Saturday November 2, at SFU Harbour Centre
555 West Hastings, Vancouver, BC
9am to 5pm

http://www.peaceforumteachin.org for complete information

The theme of this year’s Teach In is “If Capitalism Doesn’t Work, What Will?”

Billions of people without work, millions of people losing their homes, valuable public services cut and cut again, people and our environment discarded as worthless, an economy that doesn’t work for the vast
majority.

Capitalism has brought us all of this. We are told again and again that there is no alternative. But now, more and more, people around the world are searching for alternatives.

This year’s Teach In will look at some of today’s breaking points, at some of the struggles taking place now, and at a few of the alternative ways in which society could be organized.

The day will start with a plenary talk exploring the challenge of how to bring together the various movements resisting the attacks on the working class and the environment into a coherent vehicle for societal transformation.

Next, the first set of workshops will address the challenges that face us in our lives every day ­ some of the aspects of society that don’t work as they should. We will examine the issues of public transportation, pensions, housing and education and look at both why they don’t work and how they could.

The second set of workshops will look at specific current workers’ popular struggles, at both the issues they raise and at how they impact on the vision of a different world: struggles over pipelines and fracking, the misuse and abuse of temporary foreign workers, the court case challenging our public health care system, and workers striking and organizing unions in the quintessential examples of non-union workplaces.

Activists who are involved in these campaigns bring their experience and their vision to the Teach-In.

The mid-day plenary session focuses on the mechanics of ‘democracy’. “If we are the 99%, how come they win all the elections?” We are bringing Roger Rashi from Quebec Solidaire- a left party that has been able to elect two members to the National Assembly in a ‘first past the post’ electoral system that makes it hard for small parties to win.
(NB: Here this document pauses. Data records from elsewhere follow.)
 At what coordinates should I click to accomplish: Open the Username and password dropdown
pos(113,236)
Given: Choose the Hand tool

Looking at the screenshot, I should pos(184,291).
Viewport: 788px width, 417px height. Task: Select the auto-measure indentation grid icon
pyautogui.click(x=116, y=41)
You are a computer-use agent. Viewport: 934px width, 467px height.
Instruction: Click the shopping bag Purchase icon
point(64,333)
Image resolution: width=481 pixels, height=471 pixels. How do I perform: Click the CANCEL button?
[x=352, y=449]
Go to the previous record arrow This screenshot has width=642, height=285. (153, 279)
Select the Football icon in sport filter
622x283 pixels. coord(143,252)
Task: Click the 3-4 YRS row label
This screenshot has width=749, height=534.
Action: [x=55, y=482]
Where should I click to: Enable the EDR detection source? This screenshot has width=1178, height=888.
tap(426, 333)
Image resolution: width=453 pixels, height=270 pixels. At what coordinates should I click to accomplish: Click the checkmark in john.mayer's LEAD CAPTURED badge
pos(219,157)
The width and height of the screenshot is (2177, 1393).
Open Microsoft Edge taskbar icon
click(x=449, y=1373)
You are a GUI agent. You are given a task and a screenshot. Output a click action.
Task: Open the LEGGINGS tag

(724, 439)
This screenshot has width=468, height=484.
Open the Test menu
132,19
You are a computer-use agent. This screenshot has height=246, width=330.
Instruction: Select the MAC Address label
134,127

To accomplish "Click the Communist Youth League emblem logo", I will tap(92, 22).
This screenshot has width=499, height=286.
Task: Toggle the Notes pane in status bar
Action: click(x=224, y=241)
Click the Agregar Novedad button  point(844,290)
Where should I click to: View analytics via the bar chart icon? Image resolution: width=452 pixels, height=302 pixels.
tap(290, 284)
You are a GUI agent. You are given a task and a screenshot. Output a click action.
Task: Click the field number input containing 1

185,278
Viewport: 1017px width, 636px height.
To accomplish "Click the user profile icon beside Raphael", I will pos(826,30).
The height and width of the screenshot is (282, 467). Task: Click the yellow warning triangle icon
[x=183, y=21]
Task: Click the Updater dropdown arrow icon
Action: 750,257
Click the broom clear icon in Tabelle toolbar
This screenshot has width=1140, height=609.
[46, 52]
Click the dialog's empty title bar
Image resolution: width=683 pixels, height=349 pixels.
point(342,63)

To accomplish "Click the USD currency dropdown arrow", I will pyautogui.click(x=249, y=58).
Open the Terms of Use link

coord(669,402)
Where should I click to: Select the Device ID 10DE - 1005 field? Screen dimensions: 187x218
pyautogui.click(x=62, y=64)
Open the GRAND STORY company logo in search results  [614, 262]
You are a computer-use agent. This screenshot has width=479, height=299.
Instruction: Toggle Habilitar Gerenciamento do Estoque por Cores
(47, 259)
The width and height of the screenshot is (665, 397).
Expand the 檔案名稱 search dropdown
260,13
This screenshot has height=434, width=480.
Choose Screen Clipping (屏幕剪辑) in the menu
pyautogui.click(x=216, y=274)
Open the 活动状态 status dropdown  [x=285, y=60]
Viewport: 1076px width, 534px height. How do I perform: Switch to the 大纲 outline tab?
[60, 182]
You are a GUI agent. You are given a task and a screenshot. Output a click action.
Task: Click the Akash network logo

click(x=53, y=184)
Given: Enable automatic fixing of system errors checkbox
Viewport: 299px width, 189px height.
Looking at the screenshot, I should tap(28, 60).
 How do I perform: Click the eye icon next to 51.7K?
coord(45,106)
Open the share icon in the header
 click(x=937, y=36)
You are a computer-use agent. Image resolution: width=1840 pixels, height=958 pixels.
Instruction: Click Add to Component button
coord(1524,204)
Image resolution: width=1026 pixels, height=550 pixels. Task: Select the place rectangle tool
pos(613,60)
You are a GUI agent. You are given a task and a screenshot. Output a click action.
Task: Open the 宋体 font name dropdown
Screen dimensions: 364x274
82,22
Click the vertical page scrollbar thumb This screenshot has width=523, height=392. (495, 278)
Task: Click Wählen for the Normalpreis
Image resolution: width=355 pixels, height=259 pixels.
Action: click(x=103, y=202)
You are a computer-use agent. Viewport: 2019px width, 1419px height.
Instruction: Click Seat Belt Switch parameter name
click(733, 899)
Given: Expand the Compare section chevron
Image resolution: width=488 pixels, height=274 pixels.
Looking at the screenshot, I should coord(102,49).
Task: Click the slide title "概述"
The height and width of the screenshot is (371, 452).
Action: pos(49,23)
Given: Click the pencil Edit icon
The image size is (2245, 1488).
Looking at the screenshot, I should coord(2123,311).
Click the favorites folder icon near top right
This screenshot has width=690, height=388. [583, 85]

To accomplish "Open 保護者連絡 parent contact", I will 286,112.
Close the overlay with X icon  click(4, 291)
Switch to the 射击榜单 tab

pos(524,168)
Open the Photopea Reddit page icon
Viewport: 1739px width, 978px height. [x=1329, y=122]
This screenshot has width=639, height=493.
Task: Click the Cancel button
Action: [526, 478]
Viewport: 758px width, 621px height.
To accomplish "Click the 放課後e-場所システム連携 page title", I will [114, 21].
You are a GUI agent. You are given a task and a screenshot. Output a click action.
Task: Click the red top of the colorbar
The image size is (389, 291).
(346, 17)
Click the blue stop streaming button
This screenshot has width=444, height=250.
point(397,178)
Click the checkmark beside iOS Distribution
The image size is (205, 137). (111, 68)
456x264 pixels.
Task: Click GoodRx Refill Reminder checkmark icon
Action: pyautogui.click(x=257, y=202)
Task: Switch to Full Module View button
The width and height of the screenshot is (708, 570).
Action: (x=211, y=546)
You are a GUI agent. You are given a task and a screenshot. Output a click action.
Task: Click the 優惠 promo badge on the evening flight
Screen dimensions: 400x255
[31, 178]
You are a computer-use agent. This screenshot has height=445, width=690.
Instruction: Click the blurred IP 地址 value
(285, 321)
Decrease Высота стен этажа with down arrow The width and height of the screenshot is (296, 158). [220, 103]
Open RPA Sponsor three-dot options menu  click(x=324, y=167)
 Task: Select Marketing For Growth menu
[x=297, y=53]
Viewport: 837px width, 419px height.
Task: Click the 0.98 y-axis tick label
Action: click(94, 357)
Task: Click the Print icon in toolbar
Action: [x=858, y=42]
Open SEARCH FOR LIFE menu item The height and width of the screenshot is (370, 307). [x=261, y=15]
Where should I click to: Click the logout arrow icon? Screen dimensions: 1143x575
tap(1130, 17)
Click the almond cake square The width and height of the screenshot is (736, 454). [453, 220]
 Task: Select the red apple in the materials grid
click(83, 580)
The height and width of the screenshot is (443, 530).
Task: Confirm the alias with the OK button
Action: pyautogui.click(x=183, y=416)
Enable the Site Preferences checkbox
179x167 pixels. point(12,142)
He will look at both the experience of building an alternative that includes electoral participation while also acting in ‘the street’ in popular struggles. How do those areas combine? Do they? How do you deal with the notion that ‘if elections could change anything they would be made illegal’? And why are there so many people who don’t vote at all?

The last set of workshops will look specifically at potential places to start when building alternatives to capitalism: workers’ control in cooperatives & councils, municipal socialism, de-growth and the commons, and greens and reds cooperating in Europe. Experiences, both successful and not so successful, that challenge the status quo and present an alternative vision of how society could be organized.

We will end the day with a panel that explores the idea of a new socialist project in the aftermath of twentieth century ‘existing socialism’. Speakers who aspire to build on the socialist legacy while avoiding the errors of the past will share and discuss their thoughts on how to move forward and build a peaceful, just and sustainable world.